TASK DESCRIPTION - Beginning at the line that mentions "Task: Click the Popular badge on Iced Latte", retype the rest of the records below exactly. Pictures are not part of the copy.
RECORD EXCERPTS Start Marker
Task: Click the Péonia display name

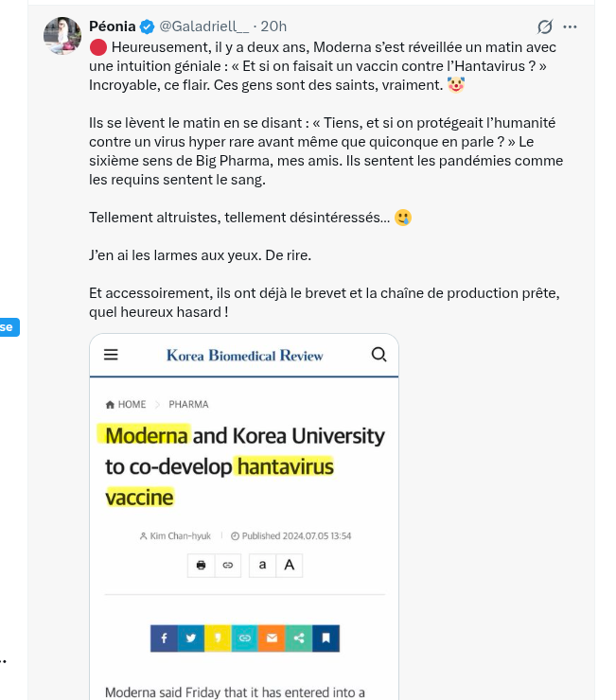Action: 112,26
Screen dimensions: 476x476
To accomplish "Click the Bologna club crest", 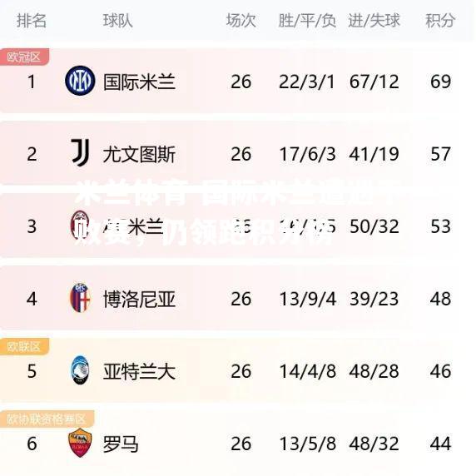I will click(x=80, y=298).
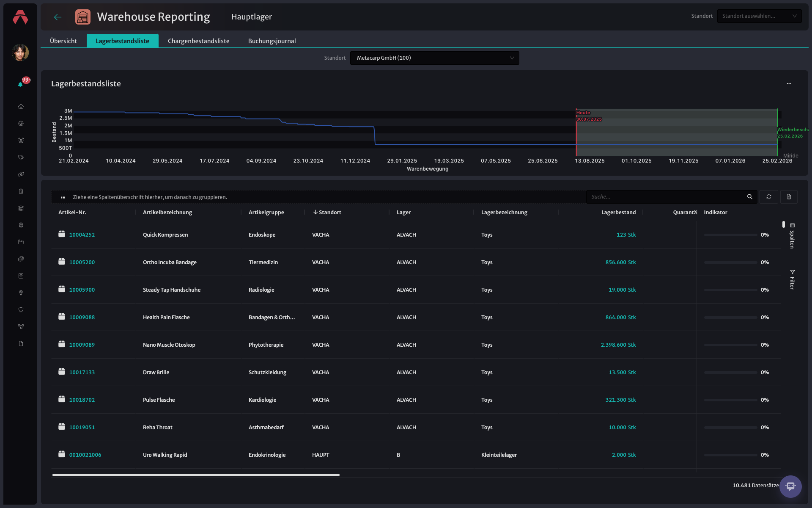
Task: Open the notifications bell with 99+ badge
Action: [x=20, y=84]
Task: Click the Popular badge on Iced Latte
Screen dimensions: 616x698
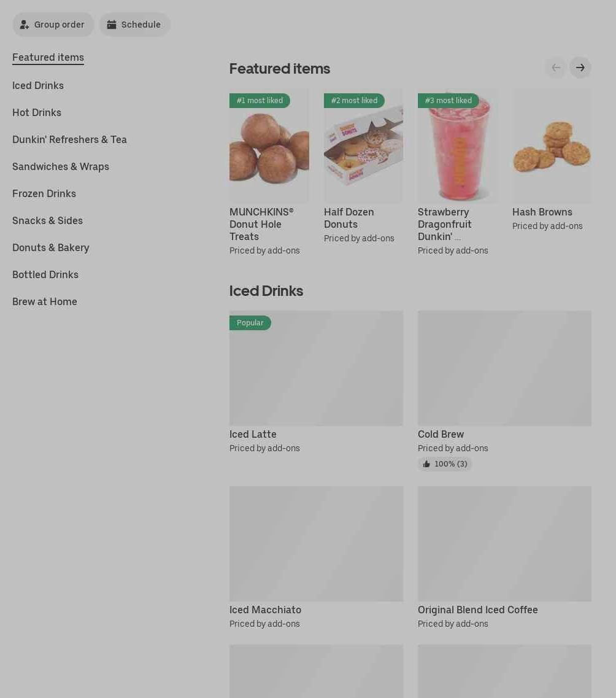Action: (x=250, y=323)
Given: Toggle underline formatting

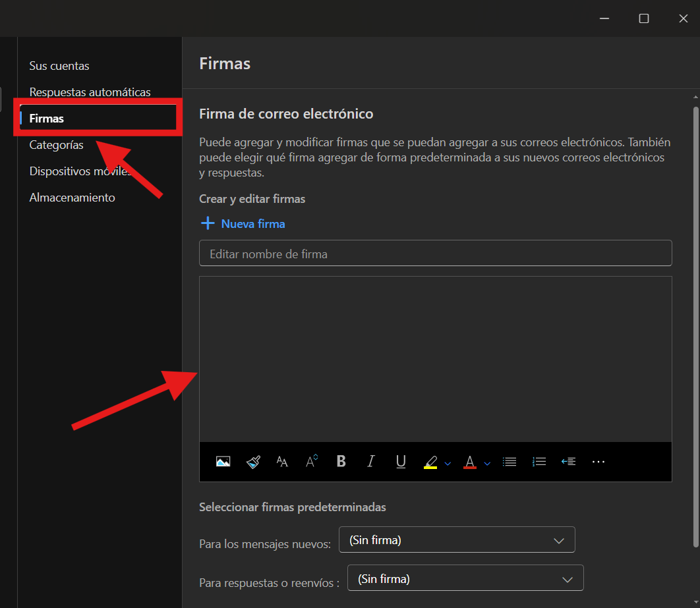Looking at the screenshot, I should point(401,462).
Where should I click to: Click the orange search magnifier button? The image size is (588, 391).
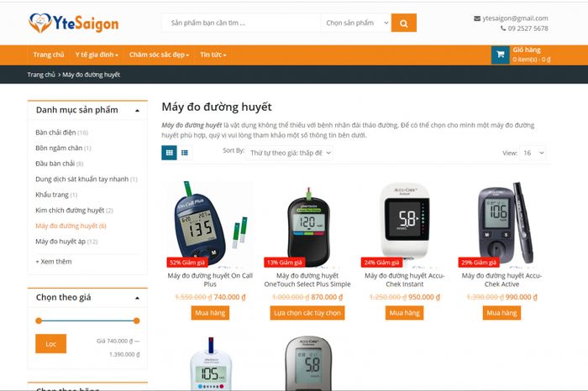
RECORD EXCERPTS End Marker
EXERCISE OUTPUT -
Task: Click the Popular badge on Iced Latte
Screen dimensions: 616x698
Action: (x=250, y=323)
Given: Toggle underline formatting

Looking at the screenshot, I should point(401,462).
Where should I click to: Click the orange search magnifier button? The image size is (588, 391).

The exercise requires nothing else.